Second is the matter of what purpose it is that orchestras actually “serve.” The audition process, says Mr. Tommasini, should be opened up to take account of “artists’ backgrounds and experiences” (down with the screen) so that the musicians who end up on stage “better reflect the diversity of the communities they serve.” Such verbiage has always sounded like political marketing talk to me. Or do orchestras serve art? Do they serve music? Or do they just serve beauty, and the truths to which beauty is a key? Why not settle for saying that elite orchestras, as unique carriers of high culture, are prima facie contributors to true diversity in communities where there is no shortage of low culture to balance them out?
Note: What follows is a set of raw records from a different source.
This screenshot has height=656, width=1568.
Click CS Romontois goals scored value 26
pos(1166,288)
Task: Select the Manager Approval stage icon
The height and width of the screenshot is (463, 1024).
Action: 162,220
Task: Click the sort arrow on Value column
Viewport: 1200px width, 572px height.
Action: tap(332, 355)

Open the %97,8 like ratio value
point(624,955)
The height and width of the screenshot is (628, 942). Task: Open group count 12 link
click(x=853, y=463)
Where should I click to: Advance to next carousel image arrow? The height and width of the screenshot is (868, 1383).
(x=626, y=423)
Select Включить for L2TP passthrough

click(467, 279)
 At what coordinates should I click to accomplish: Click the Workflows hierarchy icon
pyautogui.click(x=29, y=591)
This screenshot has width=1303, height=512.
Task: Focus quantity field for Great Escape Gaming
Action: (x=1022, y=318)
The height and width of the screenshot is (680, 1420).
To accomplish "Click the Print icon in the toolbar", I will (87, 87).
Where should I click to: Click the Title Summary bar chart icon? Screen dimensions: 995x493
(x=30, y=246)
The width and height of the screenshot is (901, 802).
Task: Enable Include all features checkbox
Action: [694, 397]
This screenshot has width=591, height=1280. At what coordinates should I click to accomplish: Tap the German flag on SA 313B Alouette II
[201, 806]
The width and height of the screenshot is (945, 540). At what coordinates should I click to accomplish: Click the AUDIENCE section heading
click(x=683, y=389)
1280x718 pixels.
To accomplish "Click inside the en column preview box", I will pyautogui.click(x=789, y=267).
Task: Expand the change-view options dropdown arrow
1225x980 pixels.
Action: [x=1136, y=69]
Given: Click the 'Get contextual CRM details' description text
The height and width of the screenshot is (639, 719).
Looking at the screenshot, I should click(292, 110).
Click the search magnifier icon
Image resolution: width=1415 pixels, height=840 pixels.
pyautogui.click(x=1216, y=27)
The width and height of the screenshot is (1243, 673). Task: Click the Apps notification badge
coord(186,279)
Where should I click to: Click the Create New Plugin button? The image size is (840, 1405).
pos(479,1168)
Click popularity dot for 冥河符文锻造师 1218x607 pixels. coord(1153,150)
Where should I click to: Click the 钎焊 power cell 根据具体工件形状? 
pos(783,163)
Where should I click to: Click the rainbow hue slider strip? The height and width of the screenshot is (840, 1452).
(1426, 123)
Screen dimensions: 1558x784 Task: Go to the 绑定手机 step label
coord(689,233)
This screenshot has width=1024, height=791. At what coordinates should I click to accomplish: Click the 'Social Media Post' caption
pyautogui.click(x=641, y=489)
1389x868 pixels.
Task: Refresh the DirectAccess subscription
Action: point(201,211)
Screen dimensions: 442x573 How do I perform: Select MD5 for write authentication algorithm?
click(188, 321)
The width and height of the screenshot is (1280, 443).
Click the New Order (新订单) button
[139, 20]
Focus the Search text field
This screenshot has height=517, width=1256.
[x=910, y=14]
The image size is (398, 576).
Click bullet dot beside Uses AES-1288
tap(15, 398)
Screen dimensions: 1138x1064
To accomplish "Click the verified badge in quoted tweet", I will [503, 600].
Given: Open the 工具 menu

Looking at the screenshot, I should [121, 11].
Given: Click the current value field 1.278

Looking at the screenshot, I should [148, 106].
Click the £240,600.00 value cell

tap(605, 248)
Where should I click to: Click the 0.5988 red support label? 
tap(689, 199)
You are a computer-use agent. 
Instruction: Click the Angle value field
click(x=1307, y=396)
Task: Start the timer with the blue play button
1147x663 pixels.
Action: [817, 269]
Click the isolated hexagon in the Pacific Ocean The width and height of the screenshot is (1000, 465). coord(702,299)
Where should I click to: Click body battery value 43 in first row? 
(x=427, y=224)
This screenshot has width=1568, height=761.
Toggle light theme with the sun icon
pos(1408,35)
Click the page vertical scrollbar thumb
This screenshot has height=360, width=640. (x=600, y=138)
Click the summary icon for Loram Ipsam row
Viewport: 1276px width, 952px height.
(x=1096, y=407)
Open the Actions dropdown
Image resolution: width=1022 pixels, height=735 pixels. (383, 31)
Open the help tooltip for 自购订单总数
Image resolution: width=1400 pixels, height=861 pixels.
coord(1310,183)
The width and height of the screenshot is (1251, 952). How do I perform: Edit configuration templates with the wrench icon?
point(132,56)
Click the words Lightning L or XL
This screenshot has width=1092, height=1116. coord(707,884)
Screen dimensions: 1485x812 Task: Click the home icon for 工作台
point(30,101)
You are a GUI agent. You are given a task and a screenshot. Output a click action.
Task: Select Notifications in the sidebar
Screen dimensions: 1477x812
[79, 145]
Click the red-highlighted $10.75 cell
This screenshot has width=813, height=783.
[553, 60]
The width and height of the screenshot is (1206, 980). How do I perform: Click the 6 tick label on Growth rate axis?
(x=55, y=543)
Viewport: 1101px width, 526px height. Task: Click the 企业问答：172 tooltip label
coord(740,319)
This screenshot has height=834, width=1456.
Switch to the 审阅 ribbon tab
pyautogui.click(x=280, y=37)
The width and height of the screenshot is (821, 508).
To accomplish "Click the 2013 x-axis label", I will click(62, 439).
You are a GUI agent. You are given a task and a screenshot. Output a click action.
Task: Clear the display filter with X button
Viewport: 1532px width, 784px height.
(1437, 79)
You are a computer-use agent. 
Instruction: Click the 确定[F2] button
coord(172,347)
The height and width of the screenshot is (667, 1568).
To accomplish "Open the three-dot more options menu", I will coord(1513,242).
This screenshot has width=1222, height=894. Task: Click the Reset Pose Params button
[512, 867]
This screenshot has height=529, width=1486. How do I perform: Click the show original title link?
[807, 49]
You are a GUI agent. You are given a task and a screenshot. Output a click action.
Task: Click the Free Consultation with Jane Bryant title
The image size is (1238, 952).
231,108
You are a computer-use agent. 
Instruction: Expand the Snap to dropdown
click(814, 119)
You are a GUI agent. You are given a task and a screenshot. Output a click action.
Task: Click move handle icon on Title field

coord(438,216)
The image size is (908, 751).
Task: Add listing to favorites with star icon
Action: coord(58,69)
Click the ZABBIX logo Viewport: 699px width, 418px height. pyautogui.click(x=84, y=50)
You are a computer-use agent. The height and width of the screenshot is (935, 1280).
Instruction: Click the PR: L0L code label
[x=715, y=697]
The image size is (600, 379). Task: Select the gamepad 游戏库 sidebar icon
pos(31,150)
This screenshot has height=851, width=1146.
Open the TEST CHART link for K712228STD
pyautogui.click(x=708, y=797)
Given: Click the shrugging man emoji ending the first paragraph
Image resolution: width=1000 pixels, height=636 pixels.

Or do orchestras primarily serve their audiences, the people who buy the tickets, write the checks, and whose size and loyalty are so important to grant-givers, many of whom demand conformity to their own social justice agendas? Like it or not, these audiences are still largely white like the orchestras. Only whites are so guilty as to require compulsory visual reeducation and the flattering absolution bestowed by engineered diversity somewhere up there beyond the footlights. Or, more simply (and this was the old way of thinking), did these faithful concertgoers not simply come to the symphony after dinner at the club for a nice night out, just to hear great music and maybe even to be seen? “Serve,” in fact, is the wrong verb entirely in this context. Orchestras and other organs of high culture are not social services like your local hospital, rescue squad, or police department. Overwrought claims of social justice that dilute their mission should not apply. Our fixation du jour on the BHAG of racial justice, it would be good to remember, was not something shared by most artists at other times in history. Yet the art went on. It may not be a fixation shared by those in the future, either.
This is not really about music. It is about the ideological hijacking of precious institutions that are part of our cultural patrimony, a process that some would say is already well advanced. At this late hour, we probably can’t expect much, though I’ll throw a gauntlet down for this challenge: let one prominent symphony conductor, one prominent orchestra member, and one prominent board chairman stand up together and say: “Hey, hold your horses. This feels like a stick-up. What we do here is make great music, which is hard enough to begin with. We don’t do social justice, or social injustice for that matter. We don’t do therapy. We are a private institution, by law and by conviction open to everyone. That sounds just to us.”